AN innovative board game based on casualties in the First World War is to be launched in Worcester on Thursday.

The casualty clearing station game, an education resource created by teams at the George Marshall Medical Museum and the Infirmary Museum as part of the World War One Hundred Project, has been designed for secondary school mathematics pupils. The game is one of probability and chance, which sees the player take on the role of a First World War medical officer, making decisions, dependent on condition, about the fate of injured soldiers sent to a casualty clearing station during the war.

Pupils from Tudor Grange Academy in Worcester will help demonstrate the game at the launch event on the Castle Street Lawn at the University of Worcester’s City Campus and there will be opportunities for members of the public to have a go.
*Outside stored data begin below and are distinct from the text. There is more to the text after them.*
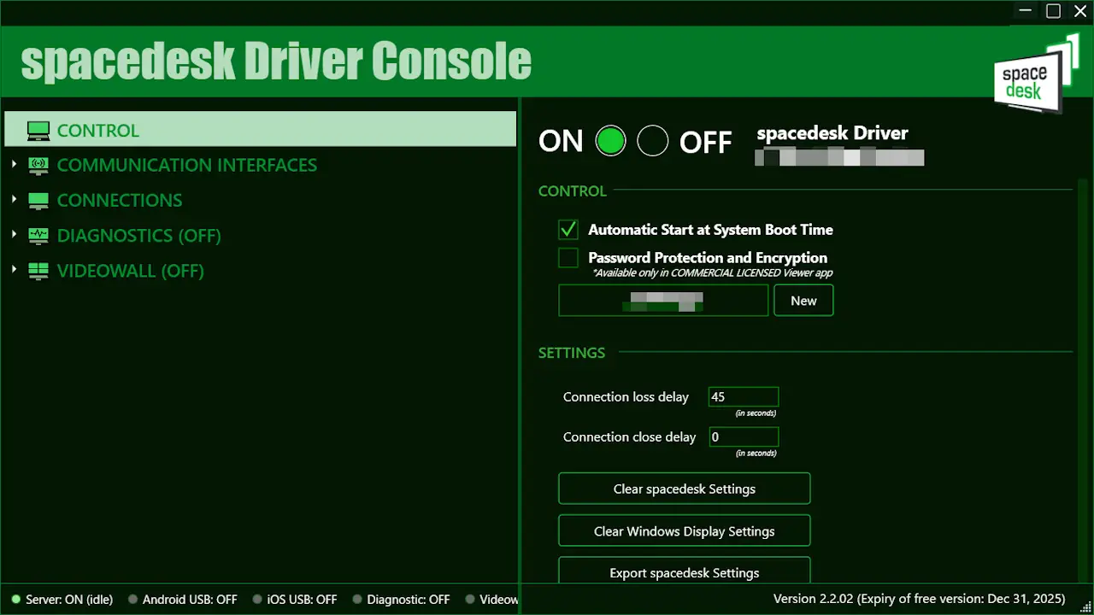The image size is (1094, 615).
Task: Expand the CONNECTIONS tree arrow
Action: coord(15,200)
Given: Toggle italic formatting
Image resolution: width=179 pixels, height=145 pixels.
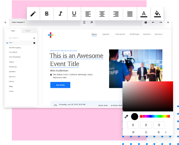Looking at the screenshot, I should (60, 14).
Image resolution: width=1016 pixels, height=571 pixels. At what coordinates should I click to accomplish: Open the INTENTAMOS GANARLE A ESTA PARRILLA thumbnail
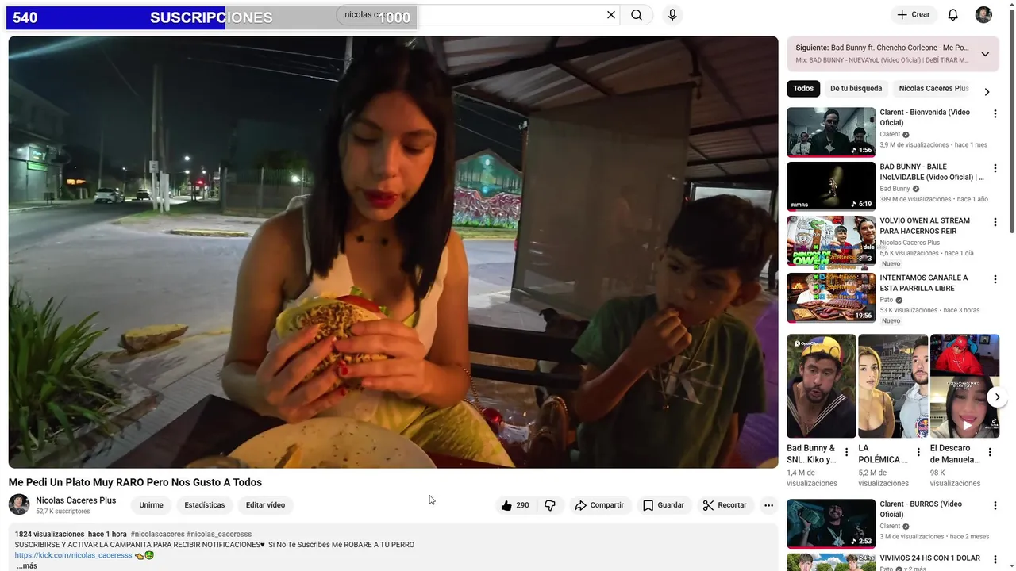(x=831, y=297)
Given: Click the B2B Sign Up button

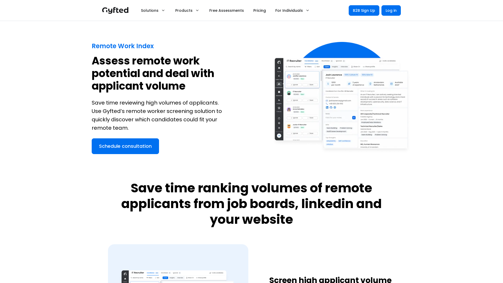Looking at the screenshot, I should click(364, 10).
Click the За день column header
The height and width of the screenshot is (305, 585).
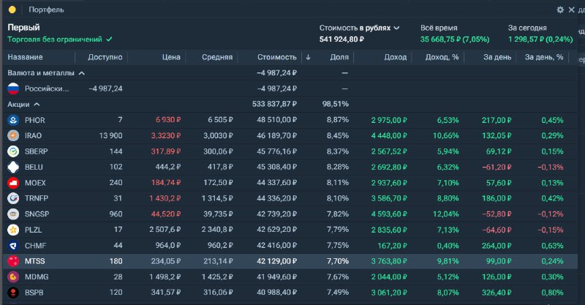point(497,57)
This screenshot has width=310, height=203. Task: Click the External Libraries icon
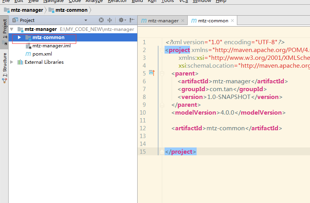20,62
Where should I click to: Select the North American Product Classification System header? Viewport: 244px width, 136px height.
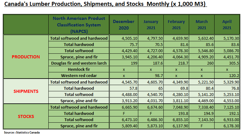click(x=79, y=25)
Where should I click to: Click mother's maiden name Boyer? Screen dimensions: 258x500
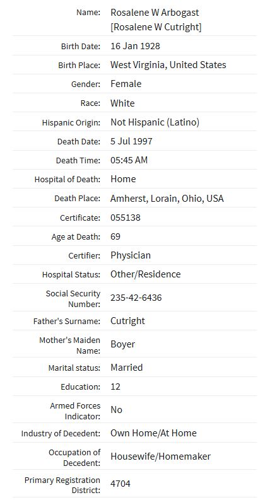tap(123, 344)
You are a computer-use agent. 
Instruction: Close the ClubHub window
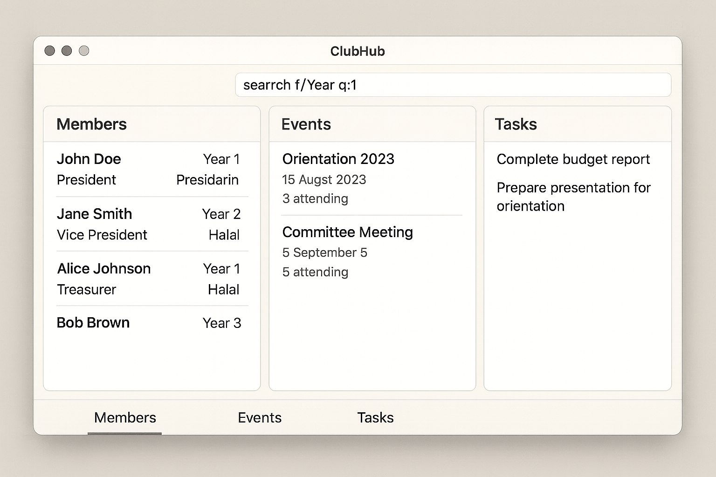pos(50,51)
Louise Price of the George Marshall Medical Museum explained: “After the Battle of Ypres, the British Army realised too many injured soldiers were dying, they were simply not arriving at hospital in time. First responders were needed and casualty clearing stations were set up about five miles from the Front. With this innovative board game, we can now engage all key stage three students, not just those taking a history course, with the importance of the casualty evacuation chain, and properly commemorate the work done by the medical officers in the Royal Army Medical Corps.

“Based upon the museums’ collections of Lt. Col. Goddard, a medical officer during both the Boer War and the First World War, students will apply their knowledge of probability and percentages to find the best course of action for each injured soldier. Should they return to the front? Or should they go to a base hospital for further treatment? In playing the board game, students will use their skills to engage with both history and mathematics in a fun and informative way.”

The Worcestershire World War One Hundred team is also inviting people from across Worcestershire to come forward between 9.30am and 11.30am on the day with their ancestor’s WW1 letters, photographs and objects. In a replica Bell tent, visitors will have the opportunity to handle WWI medical objects as well as try on historic replicas of nurse and patient uniforms courtesy of the George Marshall Medical Museum and The Infirmary Museum.

To date the Worcestershire World War One team have received letters and diaries, medals and a Turkish knife from Gallipoli and will include these pieces in the People’s Collection, planned for an exhibition at The Hive, which will run from 2016 until 2018.

Dr Adrian Gregson of Worcestershire Archive and Archaeology Service said: “We have seen some wonderful objects and stories from members of the public and look forward to exhibiting these however we are keen for more people to come forward and share their ancestor’s WWI memorabilia. Is there an oil can cello in your attic or a first-hand account of life in Worcester during the Great War in a diary on your book shelf? Could your family feature in the People’s Collection?”